[12/6/16]  Hundreds of Californians who were forcibly sterilized based on eugenics laws in the last century might still be alive and deserve an apology and financial reparations, a new study concludes.

In a Sacramento government office, historian and lead author Alexandra Minna Stern stumbled across a filing cabinet containing about 20,000 recommendations for eugenics-motivated sterilizations dating from 1919 through 1952.

Stern, a professor at the University of Michigan in Ann Arbor, and her colleagues used the documents and actuarial tables to calculate that as many as 831 men, women and children slated for sterilization could still be alive and would be on average almost 88 years old.

Many of the typewritten and signed sterilization recommendations were for children, the youngest 7 years old, Stern said in a phone interview.

One was for Rose Zaballos. Today she would be 93. But she died in 1939, when she was just 16, on the operating table at the Sonoma State Home during surgery to prevent her from conceiving, according to her niece, Barbara Swarr of Hayward, California. In a phone interview, Swarr described her aunt as “mentally retarded.”

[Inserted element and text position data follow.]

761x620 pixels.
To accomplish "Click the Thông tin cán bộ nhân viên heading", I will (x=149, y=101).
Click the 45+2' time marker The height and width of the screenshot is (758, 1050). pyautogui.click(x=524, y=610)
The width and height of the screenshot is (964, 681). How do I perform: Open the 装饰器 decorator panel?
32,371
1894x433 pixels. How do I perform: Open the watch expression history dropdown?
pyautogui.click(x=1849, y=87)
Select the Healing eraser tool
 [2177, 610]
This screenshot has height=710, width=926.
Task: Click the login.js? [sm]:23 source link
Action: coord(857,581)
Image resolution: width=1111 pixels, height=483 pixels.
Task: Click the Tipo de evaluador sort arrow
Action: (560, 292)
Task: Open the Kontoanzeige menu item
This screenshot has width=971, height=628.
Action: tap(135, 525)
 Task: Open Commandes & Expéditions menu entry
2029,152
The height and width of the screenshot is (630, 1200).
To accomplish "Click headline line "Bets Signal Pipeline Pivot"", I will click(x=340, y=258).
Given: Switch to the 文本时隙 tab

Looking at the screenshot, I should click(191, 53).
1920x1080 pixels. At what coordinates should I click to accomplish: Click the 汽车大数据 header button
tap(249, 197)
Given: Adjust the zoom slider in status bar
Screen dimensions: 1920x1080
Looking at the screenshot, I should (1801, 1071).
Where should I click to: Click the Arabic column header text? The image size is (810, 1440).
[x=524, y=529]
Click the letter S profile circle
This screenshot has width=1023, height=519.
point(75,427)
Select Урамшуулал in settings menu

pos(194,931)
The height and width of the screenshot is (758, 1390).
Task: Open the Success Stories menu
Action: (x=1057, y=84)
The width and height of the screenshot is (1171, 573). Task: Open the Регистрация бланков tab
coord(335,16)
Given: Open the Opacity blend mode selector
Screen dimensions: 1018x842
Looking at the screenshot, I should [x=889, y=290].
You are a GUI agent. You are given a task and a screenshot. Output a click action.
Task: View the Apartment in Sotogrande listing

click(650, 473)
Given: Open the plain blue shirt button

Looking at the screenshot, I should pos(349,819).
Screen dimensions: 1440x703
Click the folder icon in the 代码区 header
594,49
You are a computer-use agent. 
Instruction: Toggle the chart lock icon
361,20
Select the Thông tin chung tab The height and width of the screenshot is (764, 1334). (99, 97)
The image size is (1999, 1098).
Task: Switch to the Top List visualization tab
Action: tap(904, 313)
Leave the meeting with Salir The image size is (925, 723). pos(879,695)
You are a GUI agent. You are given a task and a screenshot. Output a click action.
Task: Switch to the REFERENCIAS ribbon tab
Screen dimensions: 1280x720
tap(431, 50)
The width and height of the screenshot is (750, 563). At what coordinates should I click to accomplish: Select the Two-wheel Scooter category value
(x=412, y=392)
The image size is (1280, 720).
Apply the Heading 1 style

California had the right to sterilize Rose Zaballos under a 1909 state law authorizing reproductive surgery on patients committed to homes or hospitals and judged to have a “mental disease which may have been inherited” and was “likely to be transmitted to descendants,” Stern’s team writes in the American Journal of Public Health.

The California statute provided the legal framework for the most active sterilization program in the U.S., the study says. The law remained on the books until 1979.

“This was one of these dramatic and significant episodes in the state’s history that shouldn’t be forgotten,” Stern said. “Each of these 20,000 people was their own individual, with their own life story, loves, passions.

“They are people who should have been treated with dignity,” she said.